Friday, 18 September 2020

 


18 September 1961: Some 150 Irish soldiers quartered near the town of Jadotville Congo were led away into captivity on this day. They had been besieged for eight  days in their isolated position and their CO - Commandant Patrick Quinlan - had concluded that their position was hopeless. The night before  he had agreed with the besiegers to lay down arms and accept their offer of ‘protection’. As dawn broke that morning the men of ‘A’ Company awoke to a new reality, rather than been respected Peacekeepers of the United Nations they were effectively POWS of the breakaway Congolese province of Katanga.

It was a sorry saga and one that should never have happened. Reports had reached UN Headquarters in Elizabethville in early September that the White population in Jadotville were been subjected to harassment and molestation. It was decided to despatch a Company of UN soldiers to maintain order there and keep the peace - a mission that fell to ‘A’ Company of the Irish Army to carry out. However on arrival Comdt. Quinn was told by both Black and White residents that their presence was not required - as there was no trouble there to subdue. But the situation was tense - very tense. They were clearly not wanted there and they were refused entry to the town and their position was encircled by the Katangese forces.
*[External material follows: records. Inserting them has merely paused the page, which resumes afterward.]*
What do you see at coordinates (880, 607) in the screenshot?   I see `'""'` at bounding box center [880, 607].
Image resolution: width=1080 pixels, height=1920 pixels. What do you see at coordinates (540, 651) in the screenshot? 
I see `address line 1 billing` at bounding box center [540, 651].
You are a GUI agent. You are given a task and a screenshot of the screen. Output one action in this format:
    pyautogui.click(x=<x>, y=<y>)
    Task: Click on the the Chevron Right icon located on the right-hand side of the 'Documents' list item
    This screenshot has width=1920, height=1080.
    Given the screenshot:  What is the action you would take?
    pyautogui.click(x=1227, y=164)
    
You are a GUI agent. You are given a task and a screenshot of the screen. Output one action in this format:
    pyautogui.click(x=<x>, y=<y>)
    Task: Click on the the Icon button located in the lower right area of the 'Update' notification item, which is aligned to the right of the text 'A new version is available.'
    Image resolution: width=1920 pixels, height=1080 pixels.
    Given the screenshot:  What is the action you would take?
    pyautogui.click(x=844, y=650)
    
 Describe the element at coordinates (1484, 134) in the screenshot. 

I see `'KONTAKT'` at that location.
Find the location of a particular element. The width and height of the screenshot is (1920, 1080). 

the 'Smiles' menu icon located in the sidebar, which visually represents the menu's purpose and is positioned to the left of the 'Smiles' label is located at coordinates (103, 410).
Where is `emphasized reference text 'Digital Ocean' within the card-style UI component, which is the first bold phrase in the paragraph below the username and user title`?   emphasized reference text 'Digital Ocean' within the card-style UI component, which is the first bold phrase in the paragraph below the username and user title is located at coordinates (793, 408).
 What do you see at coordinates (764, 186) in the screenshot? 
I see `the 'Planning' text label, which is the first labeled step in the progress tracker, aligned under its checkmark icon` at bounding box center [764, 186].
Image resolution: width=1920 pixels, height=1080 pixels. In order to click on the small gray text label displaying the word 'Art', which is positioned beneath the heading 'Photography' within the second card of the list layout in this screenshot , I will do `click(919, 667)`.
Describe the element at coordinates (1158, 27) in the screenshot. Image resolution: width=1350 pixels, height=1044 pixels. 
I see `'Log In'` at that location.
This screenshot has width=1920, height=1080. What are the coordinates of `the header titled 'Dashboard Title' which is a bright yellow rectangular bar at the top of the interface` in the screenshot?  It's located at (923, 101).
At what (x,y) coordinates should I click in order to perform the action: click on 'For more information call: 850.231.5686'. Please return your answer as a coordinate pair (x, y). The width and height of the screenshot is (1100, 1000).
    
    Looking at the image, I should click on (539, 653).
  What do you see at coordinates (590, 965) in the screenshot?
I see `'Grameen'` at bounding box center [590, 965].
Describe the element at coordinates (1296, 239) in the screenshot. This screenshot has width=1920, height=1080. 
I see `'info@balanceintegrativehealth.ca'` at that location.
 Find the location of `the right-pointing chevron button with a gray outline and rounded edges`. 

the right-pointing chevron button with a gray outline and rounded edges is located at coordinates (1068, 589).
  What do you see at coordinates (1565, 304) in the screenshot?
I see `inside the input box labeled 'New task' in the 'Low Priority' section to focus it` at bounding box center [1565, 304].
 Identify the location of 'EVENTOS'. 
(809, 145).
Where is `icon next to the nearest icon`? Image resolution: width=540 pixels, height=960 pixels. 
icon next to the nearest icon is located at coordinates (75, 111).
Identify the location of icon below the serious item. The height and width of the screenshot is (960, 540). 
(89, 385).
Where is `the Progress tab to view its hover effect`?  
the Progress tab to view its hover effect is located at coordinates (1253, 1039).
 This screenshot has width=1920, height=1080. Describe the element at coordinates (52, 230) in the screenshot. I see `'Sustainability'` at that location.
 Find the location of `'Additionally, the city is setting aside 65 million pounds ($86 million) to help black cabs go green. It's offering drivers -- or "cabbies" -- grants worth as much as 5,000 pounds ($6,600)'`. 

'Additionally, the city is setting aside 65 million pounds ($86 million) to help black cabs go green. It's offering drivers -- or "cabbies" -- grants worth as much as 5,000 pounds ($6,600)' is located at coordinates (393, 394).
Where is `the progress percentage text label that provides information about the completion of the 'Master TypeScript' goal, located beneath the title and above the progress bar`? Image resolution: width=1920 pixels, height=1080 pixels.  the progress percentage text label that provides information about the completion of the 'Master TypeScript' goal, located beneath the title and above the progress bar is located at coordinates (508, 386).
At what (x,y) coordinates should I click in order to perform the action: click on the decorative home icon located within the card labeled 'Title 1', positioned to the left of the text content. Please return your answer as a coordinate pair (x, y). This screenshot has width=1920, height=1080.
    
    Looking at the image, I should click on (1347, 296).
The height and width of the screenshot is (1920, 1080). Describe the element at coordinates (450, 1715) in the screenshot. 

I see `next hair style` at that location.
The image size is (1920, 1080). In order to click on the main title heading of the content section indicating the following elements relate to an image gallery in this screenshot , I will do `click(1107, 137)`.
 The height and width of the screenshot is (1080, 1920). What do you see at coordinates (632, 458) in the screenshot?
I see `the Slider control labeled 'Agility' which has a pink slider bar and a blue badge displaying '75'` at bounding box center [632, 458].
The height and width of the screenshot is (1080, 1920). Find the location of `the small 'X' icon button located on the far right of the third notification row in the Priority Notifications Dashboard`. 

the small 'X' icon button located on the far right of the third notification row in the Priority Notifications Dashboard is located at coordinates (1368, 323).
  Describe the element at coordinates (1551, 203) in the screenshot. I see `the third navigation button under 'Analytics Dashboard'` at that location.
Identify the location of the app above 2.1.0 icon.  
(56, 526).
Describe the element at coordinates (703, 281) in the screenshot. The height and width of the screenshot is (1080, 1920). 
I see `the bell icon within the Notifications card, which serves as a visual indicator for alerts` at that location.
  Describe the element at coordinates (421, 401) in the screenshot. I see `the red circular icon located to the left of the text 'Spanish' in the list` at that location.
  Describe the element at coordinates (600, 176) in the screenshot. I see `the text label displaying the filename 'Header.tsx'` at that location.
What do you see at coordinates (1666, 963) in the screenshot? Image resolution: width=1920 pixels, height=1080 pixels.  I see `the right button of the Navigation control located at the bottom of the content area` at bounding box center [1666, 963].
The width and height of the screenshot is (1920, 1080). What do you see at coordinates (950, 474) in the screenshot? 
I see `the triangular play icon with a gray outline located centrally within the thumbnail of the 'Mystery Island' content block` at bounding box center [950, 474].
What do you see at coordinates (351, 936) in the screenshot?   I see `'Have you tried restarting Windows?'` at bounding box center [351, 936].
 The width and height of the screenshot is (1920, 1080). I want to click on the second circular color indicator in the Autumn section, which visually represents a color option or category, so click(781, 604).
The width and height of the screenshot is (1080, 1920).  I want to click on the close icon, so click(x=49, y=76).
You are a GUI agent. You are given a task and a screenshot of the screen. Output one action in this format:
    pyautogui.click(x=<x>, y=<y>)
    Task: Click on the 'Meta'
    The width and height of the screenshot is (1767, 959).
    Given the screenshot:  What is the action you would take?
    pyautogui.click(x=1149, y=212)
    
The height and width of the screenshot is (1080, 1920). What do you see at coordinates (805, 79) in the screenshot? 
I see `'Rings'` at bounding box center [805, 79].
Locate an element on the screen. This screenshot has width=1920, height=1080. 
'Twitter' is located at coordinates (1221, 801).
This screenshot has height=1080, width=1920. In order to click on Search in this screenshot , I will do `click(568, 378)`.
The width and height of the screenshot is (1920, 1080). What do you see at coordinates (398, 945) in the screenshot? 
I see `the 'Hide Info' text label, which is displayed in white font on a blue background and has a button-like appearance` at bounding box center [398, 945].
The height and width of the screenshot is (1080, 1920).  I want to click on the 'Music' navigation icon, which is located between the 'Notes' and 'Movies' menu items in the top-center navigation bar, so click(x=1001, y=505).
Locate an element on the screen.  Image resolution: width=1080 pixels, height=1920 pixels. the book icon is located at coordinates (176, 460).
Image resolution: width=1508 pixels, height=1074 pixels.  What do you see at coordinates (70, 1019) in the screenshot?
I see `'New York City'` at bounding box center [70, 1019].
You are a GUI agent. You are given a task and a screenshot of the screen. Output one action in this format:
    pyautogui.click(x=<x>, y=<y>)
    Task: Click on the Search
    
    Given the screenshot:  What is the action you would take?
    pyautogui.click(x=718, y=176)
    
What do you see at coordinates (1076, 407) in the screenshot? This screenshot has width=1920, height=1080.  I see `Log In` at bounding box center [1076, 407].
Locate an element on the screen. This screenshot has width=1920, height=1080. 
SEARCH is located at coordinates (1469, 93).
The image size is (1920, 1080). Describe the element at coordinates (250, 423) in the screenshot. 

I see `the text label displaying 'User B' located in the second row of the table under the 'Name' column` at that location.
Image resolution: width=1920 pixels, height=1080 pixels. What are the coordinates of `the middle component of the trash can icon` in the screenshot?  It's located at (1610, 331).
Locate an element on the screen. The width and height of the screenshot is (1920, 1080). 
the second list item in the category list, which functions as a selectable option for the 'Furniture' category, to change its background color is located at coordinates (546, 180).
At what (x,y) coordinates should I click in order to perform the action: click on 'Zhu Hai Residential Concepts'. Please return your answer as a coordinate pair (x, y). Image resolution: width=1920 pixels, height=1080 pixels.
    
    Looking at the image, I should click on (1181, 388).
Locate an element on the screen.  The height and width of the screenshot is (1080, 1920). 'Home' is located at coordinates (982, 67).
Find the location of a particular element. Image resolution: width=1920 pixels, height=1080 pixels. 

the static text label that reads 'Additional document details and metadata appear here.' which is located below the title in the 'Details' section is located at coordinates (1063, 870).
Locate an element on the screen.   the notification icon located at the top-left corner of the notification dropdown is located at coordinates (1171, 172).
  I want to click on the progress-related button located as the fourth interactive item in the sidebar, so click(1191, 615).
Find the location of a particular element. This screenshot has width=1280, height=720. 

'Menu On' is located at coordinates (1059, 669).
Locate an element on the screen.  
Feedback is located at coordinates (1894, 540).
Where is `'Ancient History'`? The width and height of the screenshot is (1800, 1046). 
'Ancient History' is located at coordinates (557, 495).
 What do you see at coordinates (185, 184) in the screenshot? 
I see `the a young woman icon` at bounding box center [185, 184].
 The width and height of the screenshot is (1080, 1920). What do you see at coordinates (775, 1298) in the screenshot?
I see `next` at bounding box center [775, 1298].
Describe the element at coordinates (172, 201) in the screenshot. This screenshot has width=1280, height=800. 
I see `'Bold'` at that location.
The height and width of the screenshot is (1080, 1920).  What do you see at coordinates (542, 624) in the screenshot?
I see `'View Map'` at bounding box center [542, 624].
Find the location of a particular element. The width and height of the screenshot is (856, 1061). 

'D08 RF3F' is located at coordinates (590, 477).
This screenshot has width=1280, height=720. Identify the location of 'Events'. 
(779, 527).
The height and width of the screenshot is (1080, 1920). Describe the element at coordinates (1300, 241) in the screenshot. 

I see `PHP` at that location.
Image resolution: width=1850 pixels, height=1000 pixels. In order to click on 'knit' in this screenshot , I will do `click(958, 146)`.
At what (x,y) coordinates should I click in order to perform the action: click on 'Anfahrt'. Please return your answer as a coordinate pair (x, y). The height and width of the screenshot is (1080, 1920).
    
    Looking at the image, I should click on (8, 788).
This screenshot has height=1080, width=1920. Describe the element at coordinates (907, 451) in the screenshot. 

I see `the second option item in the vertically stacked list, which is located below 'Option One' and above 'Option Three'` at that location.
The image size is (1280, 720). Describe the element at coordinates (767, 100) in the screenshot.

Then un-beknownest to the Irish garrison the UN HQ in Elizabethville had decided to engage in what turned out to be a ham fisted attempt - Operation Morthor - to  disband and disarm the Katangese rebel government of Mr Tshombe in that city. Retaliation was swift and brutal. The first the Irish in Jadotville knew that things and gone from tense to outright warfare was when on the morning of Wednesday 13th September as Mass was being heard the Katangese Gendarmie launched a series of attacks on their positions.

For the next five days the Irish held their ground even though they were surrounded by thousands of their enemies. If they had one factor in their favour it was that the Katangese Gendarmie were not a professional fighting force but a heavily armed police one. Still they had enough weaponry in machine guns, mortars and the assistance of a jet fighter-bomber to make the Irish know that they were a lethal threat to them. They also had the assistance of White officer mercenaries. But the biggest factor that made the situation hopeless if they were not promptly relieved was a very simple one - WATER! For without that no man can last more than a few days and expect to survive. In the heat of the Congo that was even more so. The besiegers cut the mains into the camp and after that it could only be a matter of time.

Relief attempts were soon organised from Elizabethville but the problem was there was only one road that led from there to Jadotville. Progress was made along it until the relief column reached the bridge over the river Lufira. Here the Katangese had blocked the bridge and lined up men along the riverbank to stop any force from breaking through. The Irish along with allied troops from the Indian and Swedish armies did all they could to storm the bridge but each attempt was beaten back. By Sunday it was obvious that the bridge could not be taken with the forces available. Rescue by air was out of the question as the enemy had air superiority in that they had one aircraft and the UN had none!

Serious negotiations began on Saturday when the Mayor of Jadotville Mr Munongo proposed terms. There would be a Ceasefire & joint patrols, the water would be turned back on, the jet would be grounded and the UN allowed to patrol the town. But it quickly became clear that the terms were not going to be kept.

We played a delaying game as long as we could on that Sunday, hoping against hope that reinforcements would arrive as we negotiated a definite ceasefire. I hoped that we would get a written ceasefire but soon Munongo was demanding surrender and only surrender terms, otherwise the final onslaught would begin. I  realised that our situation had become hopeless and that there was no prospect of relief arriving in time. I knew too that if I continued my men would be massacred by a vastly superior force so I agreed to the terms.

Commandant Patrick Quinlan

Under the Blue Flag by Raymond Smith

Thus ended the ‘Siege of Jadotville’ where the Irish Army held off thousands of enemies for five long days. The men were held in captivity until 25 October when they were handed back to the UN in a prisoner exchange. Their conditions of captivity ranged from good to fair to bad and sometimes to the point that their lives were in immediate danger - but they all made it out alive.

However surrender and captivity is never an easy burden for any soldier or Army to bear and when the men returned home there was a stigma attached to them by some - none more so on the head of Commandant Patrick Quinlan. He had been put in an impossible situation by UN HQ and was effectively ‘up the creek without a paddle’ in Jadotville. There is no doubt his career suffered as a result and it is only in recent years that it is accepted that the decision he had to take was the correct one. For at the end of the day all the men he led in battle made it back home. There are now only a few survivors left of those events so long ago but finally their grit, courage and determination has at last been recognised for their heroic stand at Jadotville back in 1961.